• [Required action A]:
Answer these questions from the forum thread on camper smell, one line each:
(i) Which model is the first writer setting up?
(ii) What does Scrib advise opening to air it out?
(iii) What two causes does Pakeboy2 name?
• [Required action B]: Reproduce the forum thread on camper smell between "## Foleymann (Mar" and "wood and glue...", inclusive.
• [Required action C]: List every username that heads a reply in the forum thread on camper smell, including the first writer's.

• [Document extract]:
# Smell



## Jambalaya (Jul 14, 2006)

Is it normal for the Outback to have a heavy, almost astringent chemical smell to it? We are setting up our new 26 KBRS and the smell gets fairly intense inside during the warmest part of the day. Sometimes it has an almost a sulfurous smell outside of the camper as well.









Please let me know your experiences/thoughts.

Thanks,
Billy


----------



## Scrib (Jun 28, 2005)

Yes, it is pretty common on all of these RV's. The best thing to do is to open all the windows and vents, and let it air-out for awhile


----------



## Foleymann (Mar 13, 2007)

Key to this from what I have read, NOT experienced, is the wood isn't fully "cured " ( my italics ) and as was mentioned , as you use it and air it out, it will eventually go away.


----------



## Pakeboy2 (Aug 13, 2005)

Yep its the wood and glue...


----------



## Scoutr2 (Aug 21, 2006)

• [Recorded information]:
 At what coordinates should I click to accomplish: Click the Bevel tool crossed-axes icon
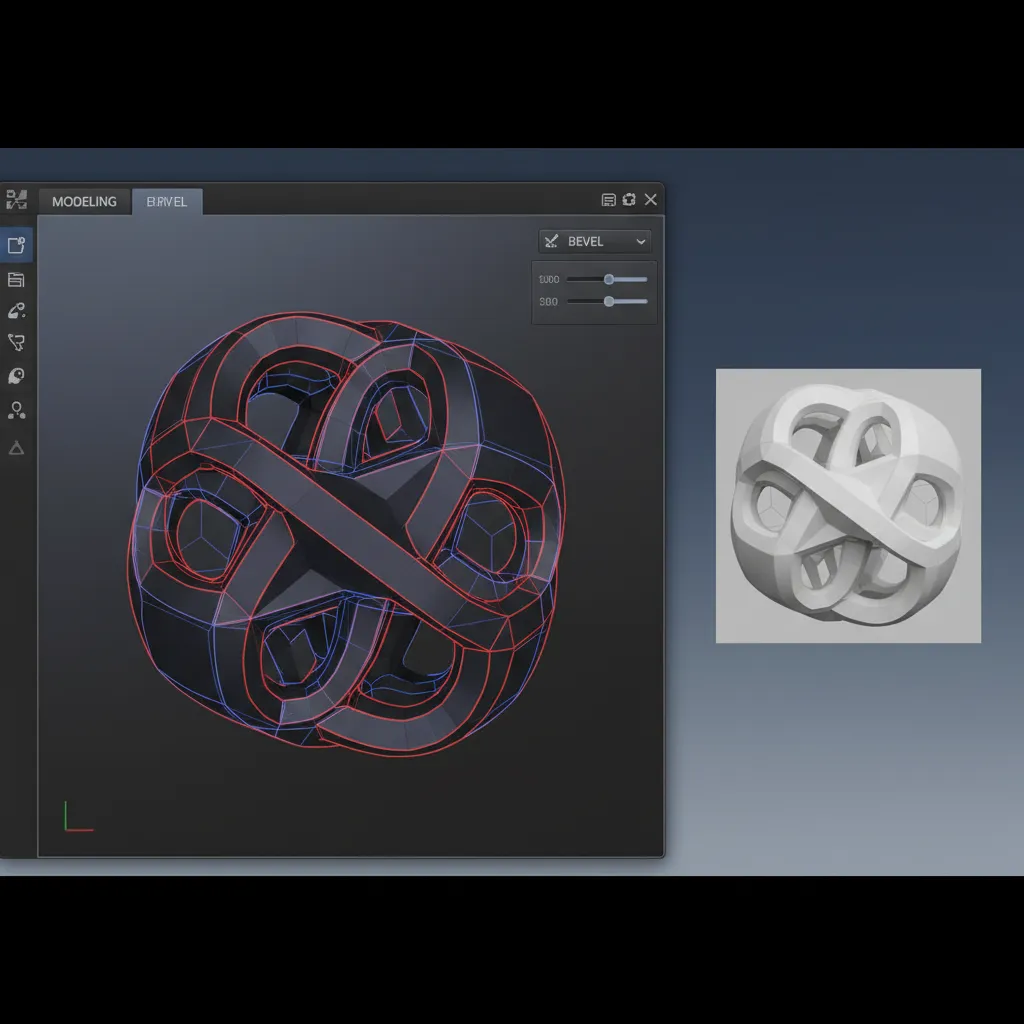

• [Response box A]:
(i) A new 26 KBRS.
(ii) All the windows and vents.
(iii) The wood and glue.

• [Response box B]:
## Foleymann (Mar 13, 2007)

Key to this from what I have read, NOT experienced, is the wood isn't fully "cured " ( my italics ) and as was mentioned , as you use it and air it out, it will eventually go away.


----------



## Pakeboy2 (Aug 13, 2005)

Yep its the wood and glue...

• [Response box C]:
Jambalaya
Scrib
Foleymann
Pakeboy2
Scoutr2